Katilin Ölümü Şoke Etti! Miras Kalan Acı ve Cevapsız Sorular
Gündem

Katilin Ölümü Şoke Etti! Miras Kalan Acı ve Cevapsız Sorular


17 June 20255 dk okuma13 görüntülenmeSon güncelleme: 28 June 2025

Geçtiğimiz şubat ayında kahraman gibi uğurlanan Mehmet Onur Miman'ın ölümü, geçmişte işlediği suçlarla yüzleşemeden gerçekleşti. Ardında hesabı verilmemiş bir geçmiş bırakan bu durum, mağdur aileler için yeni bir travma yarattı. Bir katilin ölümü, adaletin yerini bulup bulmadığı sorusunu yeniden gündeme getirirken, siyasi cinayetlerin karanlık dehlizlerinde yankılanan çaresizliği de gözler önüne seriyor.

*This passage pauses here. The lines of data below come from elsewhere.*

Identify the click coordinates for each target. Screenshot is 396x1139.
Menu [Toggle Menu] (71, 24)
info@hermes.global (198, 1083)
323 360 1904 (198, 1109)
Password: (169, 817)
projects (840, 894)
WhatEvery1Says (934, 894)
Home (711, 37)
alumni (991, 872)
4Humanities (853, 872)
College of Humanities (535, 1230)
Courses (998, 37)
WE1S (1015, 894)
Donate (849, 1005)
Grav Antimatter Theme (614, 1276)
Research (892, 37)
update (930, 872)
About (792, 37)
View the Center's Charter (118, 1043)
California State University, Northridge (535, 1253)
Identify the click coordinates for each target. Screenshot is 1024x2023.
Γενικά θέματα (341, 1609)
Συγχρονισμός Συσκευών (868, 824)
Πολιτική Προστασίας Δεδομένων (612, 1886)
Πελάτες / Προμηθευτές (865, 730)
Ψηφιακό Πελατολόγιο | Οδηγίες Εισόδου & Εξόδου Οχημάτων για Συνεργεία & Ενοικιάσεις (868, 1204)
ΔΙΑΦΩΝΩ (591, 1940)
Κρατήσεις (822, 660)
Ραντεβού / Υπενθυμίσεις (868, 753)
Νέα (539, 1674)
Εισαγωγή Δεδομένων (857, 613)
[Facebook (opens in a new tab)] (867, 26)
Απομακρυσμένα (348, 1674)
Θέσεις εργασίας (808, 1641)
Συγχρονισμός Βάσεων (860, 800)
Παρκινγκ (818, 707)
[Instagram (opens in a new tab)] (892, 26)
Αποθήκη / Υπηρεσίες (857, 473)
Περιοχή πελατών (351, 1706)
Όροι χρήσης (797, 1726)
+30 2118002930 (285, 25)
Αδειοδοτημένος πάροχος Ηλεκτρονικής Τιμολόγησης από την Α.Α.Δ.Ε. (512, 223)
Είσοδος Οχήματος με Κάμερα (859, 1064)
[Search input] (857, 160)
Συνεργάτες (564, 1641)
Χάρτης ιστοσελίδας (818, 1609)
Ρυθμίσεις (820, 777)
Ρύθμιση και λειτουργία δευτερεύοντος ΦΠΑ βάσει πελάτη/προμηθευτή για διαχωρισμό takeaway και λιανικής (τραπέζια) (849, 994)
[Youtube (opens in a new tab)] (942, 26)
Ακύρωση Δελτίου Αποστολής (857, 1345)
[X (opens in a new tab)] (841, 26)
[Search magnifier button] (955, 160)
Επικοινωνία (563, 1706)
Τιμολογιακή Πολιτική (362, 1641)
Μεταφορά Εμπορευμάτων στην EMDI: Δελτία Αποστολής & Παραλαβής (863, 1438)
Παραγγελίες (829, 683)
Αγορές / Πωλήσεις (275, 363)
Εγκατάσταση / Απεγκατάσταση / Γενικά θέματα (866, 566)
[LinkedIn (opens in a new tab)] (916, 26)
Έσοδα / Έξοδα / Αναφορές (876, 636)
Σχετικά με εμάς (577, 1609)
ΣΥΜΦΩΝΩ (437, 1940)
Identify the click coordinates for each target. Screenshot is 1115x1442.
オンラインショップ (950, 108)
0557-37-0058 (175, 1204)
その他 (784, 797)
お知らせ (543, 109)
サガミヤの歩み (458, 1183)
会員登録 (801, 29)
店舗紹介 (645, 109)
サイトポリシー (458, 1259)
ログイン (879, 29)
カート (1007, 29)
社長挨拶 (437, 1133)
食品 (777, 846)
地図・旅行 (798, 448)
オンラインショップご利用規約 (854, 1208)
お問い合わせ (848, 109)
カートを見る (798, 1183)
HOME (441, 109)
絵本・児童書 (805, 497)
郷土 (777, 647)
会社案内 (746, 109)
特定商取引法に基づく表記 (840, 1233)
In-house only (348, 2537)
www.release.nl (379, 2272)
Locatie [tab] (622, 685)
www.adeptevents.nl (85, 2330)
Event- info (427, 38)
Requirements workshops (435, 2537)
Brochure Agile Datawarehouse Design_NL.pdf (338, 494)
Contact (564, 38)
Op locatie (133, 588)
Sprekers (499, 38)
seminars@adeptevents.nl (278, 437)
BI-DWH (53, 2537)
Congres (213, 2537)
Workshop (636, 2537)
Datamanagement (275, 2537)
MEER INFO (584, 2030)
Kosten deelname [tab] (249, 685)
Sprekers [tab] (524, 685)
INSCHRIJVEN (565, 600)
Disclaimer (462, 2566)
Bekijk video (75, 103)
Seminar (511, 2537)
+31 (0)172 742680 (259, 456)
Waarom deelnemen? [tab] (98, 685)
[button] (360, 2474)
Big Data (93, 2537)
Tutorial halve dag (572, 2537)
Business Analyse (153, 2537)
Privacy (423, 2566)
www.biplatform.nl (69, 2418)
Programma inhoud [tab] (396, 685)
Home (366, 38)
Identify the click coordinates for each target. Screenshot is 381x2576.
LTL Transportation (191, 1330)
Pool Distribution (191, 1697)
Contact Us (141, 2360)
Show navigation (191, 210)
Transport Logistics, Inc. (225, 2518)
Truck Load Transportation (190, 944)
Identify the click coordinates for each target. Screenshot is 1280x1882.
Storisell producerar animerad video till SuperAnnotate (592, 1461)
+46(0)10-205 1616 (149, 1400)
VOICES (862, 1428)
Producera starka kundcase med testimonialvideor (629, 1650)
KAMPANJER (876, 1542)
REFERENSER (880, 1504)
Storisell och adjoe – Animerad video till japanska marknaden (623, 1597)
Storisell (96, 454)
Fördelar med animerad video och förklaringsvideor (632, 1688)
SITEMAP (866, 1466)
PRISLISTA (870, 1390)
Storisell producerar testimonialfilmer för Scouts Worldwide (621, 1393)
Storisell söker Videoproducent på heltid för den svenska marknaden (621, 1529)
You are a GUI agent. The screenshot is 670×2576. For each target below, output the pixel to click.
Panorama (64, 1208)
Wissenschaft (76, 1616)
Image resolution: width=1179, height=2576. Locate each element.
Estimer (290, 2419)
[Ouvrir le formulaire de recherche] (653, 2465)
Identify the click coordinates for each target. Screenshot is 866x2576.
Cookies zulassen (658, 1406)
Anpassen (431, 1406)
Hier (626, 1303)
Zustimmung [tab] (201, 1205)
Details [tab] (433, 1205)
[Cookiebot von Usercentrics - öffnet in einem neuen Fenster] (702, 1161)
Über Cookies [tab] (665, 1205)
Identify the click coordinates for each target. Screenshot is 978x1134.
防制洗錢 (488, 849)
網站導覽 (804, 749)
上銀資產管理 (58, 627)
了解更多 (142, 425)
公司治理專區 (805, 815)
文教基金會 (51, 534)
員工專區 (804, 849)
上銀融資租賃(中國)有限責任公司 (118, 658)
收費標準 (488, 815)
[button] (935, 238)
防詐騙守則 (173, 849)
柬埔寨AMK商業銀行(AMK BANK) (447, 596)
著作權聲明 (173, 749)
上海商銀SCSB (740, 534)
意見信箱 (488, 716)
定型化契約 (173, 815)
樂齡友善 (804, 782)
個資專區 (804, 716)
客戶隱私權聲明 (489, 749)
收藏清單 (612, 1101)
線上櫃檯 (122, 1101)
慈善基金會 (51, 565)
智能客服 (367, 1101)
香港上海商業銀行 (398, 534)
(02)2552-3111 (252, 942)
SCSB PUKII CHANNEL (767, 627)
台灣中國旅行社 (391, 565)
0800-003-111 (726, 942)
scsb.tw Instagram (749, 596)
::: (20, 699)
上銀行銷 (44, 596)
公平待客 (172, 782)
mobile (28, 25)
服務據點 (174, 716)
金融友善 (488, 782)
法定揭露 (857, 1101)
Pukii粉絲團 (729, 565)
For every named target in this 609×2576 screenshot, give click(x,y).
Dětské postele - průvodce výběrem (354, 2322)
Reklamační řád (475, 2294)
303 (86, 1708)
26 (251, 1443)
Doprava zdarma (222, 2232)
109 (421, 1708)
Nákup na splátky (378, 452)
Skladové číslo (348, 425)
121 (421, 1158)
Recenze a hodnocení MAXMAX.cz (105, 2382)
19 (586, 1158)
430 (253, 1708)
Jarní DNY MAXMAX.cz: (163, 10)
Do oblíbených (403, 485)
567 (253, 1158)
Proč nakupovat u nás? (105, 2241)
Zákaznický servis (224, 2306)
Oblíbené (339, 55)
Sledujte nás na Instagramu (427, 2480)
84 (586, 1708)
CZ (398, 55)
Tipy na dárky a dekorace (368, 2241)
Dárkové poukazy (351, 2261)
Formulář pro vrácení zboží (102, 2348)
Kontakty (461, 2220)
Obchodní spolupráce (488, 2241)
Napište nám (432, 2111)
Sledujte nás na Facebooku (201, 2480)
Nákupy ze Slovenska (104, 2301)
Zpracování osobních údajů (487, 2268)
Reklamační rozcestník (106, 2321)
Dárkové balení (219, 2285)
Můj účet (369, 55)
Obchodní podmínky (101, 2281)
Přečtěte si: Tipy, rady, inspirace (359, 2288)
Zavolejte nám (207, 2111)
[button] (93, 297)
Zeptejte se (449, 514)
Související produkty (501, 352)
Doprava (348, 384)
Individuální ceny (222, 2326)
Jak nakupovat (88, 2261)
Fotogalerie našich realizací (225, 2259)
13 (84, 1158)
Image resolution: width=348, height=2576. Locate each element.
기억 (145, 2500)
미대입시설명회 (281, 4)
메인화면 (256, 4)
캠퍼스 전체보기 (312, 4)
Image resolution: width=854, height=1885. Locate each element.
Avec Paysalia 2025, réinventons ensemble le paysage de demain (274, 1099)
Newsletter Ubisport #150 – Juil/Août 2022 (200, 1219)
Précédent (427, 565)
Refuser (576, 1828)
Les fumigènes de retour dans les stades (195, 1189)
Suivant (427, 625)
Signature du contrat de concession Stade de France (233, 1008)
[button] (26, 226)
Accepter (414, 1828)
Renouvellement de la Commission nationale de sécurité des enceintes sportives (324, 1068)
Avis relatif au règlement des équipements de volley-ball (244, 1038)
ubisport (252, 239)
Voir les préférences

Bir Katilin Ardından Kalanlar

Bir katilin ölümünün ardından hissedilenler karmaşık ve çelişkili olabilir. İntikam duygusu değil, daha çok bir yenilmişlik hissi hakimdir. Babaları öldürüldüğünde henüz çocuk yaşta olan mağdurlar, katillerin cezasız kalması ve hatta kahraman gibi anılmasıyla derin bir adaletsizlik duygusu yaşamaktadırlar. Siyasi cinayetlerin gerçek faillerinin ortaya çıkarılmadığı bir sistemde, katilin ölümüyle birlikte bu adaletsizlik daha da belirginleşir.

Aylin Tekiner'in şu sözleri durumu özetliyor:

Babamızın katillerine paye verenlere açıkça dur demezseniz siyaset nasıl normalleşecek?

Bu sözler, siyasi cinayetlerin üzerinin örtülmesinin ve faillerin cezasız kalmasının, toplumun normalleşme sürecini nasıl engellediğini açıkça ortaya koyuyor.

Cezasızlık ve Adaletsizlik Döngüsü

Türkiye gibi demokrasi kültürünün yerleşmediği ülkelerde, siyasi cinayetlerin gerçek faillerinin meçhul bırakılması sistematik bir sorun teşkil etmektedir. Hakikatin izini süren aileler için tetikçiler hiçbir zaman asıl muhatap olmamış, adalet terazisi de mağdurlardan yana tartmamıştır. Bu durum, cezasızlık döngüsünün devam etmesine ve adaletin sağlanamamasına neden olmaktadır.

  • Failler ya hiç yargılanmazlar,
  • Ya da sembolik yargılamalar sonucu yetersiz ceza alırlar.
  • Verilen cezalar uygulanmaz veya "devlet sırrı" ve "zamanaşımı" gibi gerekçelerle yargılamadan muaf tutulurlar.

Mehmet Onur Miman'ın avukatlarından Şevket Bülend Yahnici'nin ifadesi, cezanın uygulanmasının devlet içindeki bazı güç odakları tarafından nasıl engellenebildiğini göstermektedir. Bu durum, adaletin sağlanmasının önündeki engelleri ve siyasi cinayetlerin cezasız kalmasının nedenlerini açıkça ortaya koymaktadır.

Bir Yük Olarak Geçmiş ve Gelecek

Bir katilden geriye hesabı verilmemiş bir geçmiş kalır. Yeterince söylenmemiş sözlerin ve karşılığını bulamamış beklentilerin yükü de cabasıdır. Mağdur aileler için bir katilin ölüsüyle yüzleşmek, bu yükü daha da ağırlaştırır. Geçmişle yüzleşme ve adaletin sağlanması, toplumsal iyileşmenin ön koşuludur.

Bugün, babaları ve yakınlarını kaybeden aileler bir araya gelerek onları anacak ve adalet arayışlarını sürdürecekler. Bu mücadele, sadece geçmişle yüzleşmek için değil, aynı zamanda gelecekte benzer acıların yaşanmaması için de büyük önem taşımaktadır.

Zeki Tekiner cinayeti, 1980 Darbesi'nin hazırlık sürecinde yaşanan siyasi cinayetlerin sadece bir örneğidir. Bu cinayetlerin aydınlatılması ve faillerin cezalandırılması, Türkiye'nin demokrasi ve hukuk devleti olma yolunda atması gereken önemli bir adımdır.